Por ejemplo, si alguien me preguntase “de qué va” Bartleby, el icónico relato de Melville, podría decir que va de un oficinista que se niega a hacer lo que su jefe le manda. No dice mucho, ¿verdad? Pero, en resumidas cuentas, de eso va la historia. 
Y, claro, si decimos sólo eso, estamos obviando algo tan importante como las ideas que se contienen en la historia, y tambén la forma magistral en que Melville va intrigando al lector. A medida que el bueno de Bartleby se va encerrando más en su educada y pertinaz negativa, va aumentando el misterio, y al mismo tiempo van apareciendo sugerencias sobre la condición humana: cómo nos enfrentamos cada uno a las situaciones conflictivas; cómo las circunstancias que vivimos condicionan nuestra visión de las cosas; qué nos hace ser a cada uno quienes somos; cómo manifestamos nuestra individualidad...
Todo esto, la forma en que se va desarrollando una historia, la forma en que capta nuestro interés, y las reflexiones que nos inspira, son tan importantes como el argumento y el tema, si no más.

Yo suelo bromear diciendo que ya desde los griegos está dicho todo, y que si algo  les faltó por decir, ya se encargó Shakespeare.  Es una forma de decir que todos los temas están ya tratados en la historia de la literatura. Y que por eso es absurdo empeñarse en ser original, pretender escribir sobre algo nuevo. Y de todas formas, dicho sea de paso, la originalidad no es garantía de nada: se puede ser muy insípido de una forma muy original.

Incluso hay quien dice, como es el caso del escritor Christopher Booker (que tiene un nombre de lo más apropiado, por cierto), que sólo existen unos cuantos temas básicos: la lucha contra el monstruo; la burla contra los poderosos; la búsqueda; el viaje; el renacer... y que todas las historias, de una forma u otra,  tratan sobre alguno de esos temas.
No sé si esto es simplificar demasiado, pero vistos de manera amplia, incluyendo todo lo que metáforas como “el monstruo” o “el viaje” pueden incluir, quizá no sea tan simple.

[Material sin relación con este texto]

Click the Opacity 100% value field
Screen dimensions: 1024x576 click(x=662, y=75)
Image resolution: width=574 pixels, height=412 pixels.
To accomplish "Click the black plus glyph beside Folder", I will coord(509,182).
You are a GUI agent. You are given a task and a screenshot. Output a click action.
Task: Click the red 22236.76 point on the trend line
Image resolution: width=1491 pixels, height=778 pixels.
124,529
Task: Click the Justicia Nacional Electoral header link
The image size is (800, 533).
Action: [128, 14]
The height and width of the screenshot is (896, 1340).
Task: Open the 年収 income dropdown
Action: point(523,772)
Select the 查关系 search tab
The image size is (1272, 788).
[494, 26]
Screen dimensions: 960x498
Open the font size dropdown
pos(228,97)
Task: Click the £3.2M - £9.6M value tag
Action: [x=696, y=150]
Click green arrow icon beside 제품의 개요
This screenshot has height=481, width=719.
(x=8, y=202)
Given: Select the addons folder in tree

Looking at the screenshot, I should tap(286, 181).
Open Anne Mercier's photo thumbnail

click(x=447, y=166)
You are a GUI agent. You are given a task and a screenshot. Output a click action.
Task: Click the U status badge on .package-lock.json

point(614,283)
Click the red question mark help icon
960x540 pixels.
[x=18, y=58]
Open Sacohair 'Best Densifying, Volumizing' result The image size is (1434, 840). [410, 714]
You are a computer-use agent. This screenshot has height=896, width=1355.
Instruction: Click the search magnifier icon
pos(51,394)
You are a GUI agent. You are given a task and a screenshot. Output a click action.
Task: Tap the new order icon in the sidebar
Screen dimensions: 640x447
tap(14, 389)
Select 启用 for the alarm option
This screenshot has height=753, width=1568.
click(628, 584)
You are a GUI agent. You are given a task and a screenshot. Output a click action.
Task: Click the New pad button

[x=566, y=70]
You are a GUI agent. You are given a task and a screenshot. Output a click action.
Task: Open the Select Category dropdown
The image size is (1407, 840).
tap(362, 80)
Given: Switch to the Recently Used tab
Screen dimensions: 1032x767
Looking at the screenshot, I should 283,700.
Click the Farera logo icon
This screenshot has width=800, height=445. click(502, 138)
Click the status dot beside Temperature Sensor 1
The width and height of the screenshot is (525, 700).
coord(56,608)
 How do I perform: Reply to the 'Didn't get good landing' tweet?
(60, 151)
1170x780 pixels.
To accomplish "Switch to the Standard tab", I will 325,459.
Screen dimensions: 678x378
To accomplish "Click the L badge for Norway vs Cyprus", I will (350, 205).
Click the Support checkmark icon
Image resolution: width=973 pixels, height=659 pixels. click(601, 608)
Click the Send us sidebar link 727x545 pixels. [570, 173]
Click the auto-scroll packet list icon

La cuestión es que la originalidad no hay que buscarla tanto en el tema como en la forma de tratarlo. Lo importante es el planteamiento y las ideas, lo que la historia nos aporta o nos inspira;  que nos haga meditar sobre cosas en las que nunca antes habíamos pensado, o que pensemos en ellas de manera diferente, con nuevas perspectivas; que nos sorprenda y nos diga algo de una manera interesante y propia.

Por eso, cuando me preguntan de qué va un libro determinado, siempre tengo la impresión de no hacerle justicia. Siempre siento que me quedo corta si sólo hablo del argumento. Y esa sensación está justificada, porque -salvo que el libro sea una verdadera simpleza-, incluso una mera obra de entretenimiento podrá evocar diversas ideas, sea cual sea la trama en la que esas ideas están contenidas.
Pero claro, cuando alguien pregunta de qué va un libro, espera una respuesta escueta, no una disertación, así que quizá sea inevitable que nos quede esa sensación de estar trivializando la profundidad del libro, y que siempre corramos el riesgo de que, como dice el escritor en su entrevista, la respuesta que demos no le diga mucho a quien nos preguntó.